◆ **TASK OBJECTIVE**
Find the line below with "Where should I click to: Click the 'G'" and the line with "Given: Click the". Output them and the lines between, exactly, but not the pictures.

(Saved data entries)
━━━━━━━━━━

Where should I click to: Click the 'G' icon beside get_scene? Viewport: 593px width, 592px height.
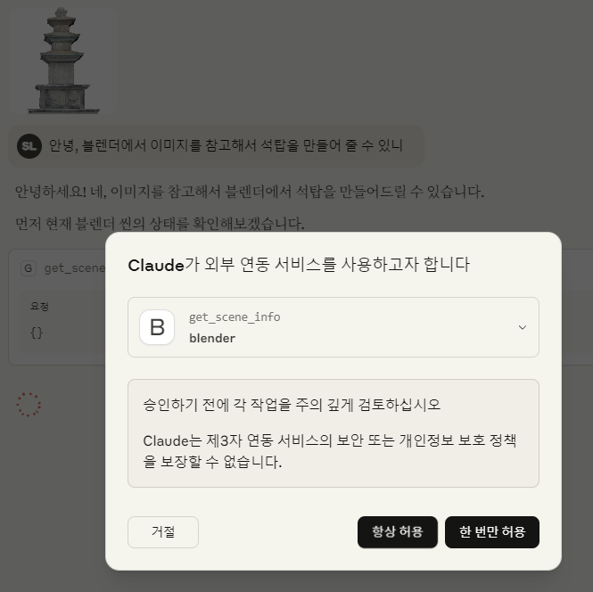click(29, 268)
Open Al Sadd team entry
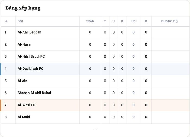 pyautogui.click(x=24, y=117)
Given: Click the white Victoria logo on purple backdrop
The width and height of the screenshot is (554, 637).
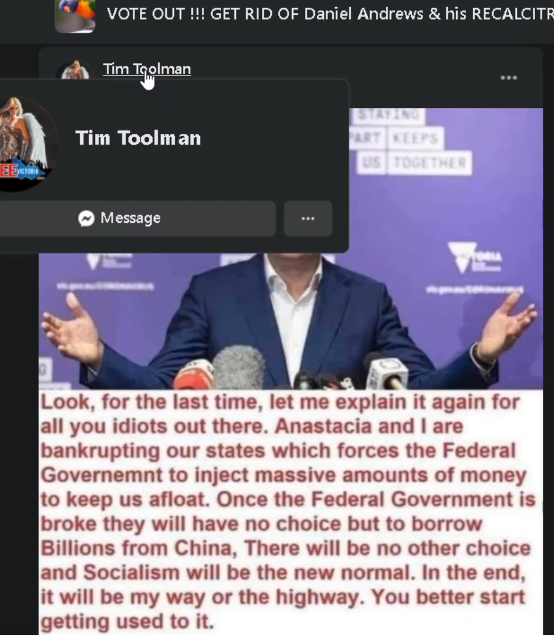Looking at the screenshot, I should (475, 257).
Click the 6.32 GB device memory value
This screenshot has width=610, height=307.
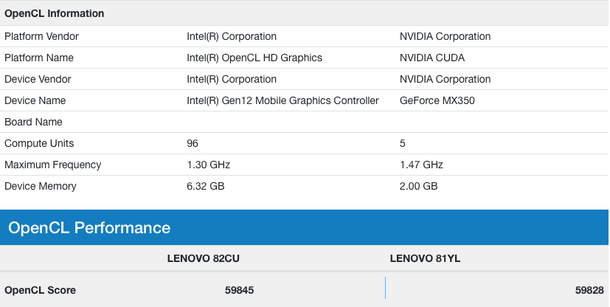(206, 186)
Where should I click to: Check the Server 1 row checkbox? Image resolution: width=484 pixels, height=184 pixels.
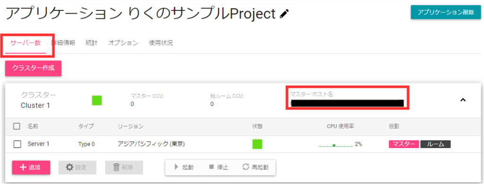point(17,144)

━━━━━━━━━━

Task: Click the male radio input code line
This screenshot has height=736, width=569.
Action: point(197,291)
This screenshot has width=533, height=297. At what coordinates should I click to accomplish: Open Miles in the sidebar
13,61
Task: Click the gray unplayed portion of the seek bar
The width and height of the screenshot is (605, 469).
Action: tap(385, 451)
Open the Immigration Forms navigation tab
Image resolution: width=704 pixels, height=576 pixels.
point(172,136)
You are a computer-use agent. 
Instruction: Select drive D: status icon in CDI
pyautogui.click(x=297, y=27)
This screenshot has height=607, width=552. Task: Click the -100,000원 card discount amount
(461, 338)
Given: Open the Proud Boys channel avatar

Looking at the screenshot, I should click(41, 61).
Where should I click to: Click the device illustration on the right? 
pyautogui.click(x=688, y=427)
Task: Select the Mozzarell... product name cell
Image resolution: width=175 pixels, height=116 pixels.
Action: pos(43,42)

━━━━━━━━━━

◆ **EXERCISE RESULT**
Where should I click to: Click the 'G' icon beside get_scene? Viewport: 593px width, 592px height.
click(29, 268)
Open Al Sadd team entry
 pyautogui.click(x=24, y=117)
Given: Click the white Victoria logo on purple backdrop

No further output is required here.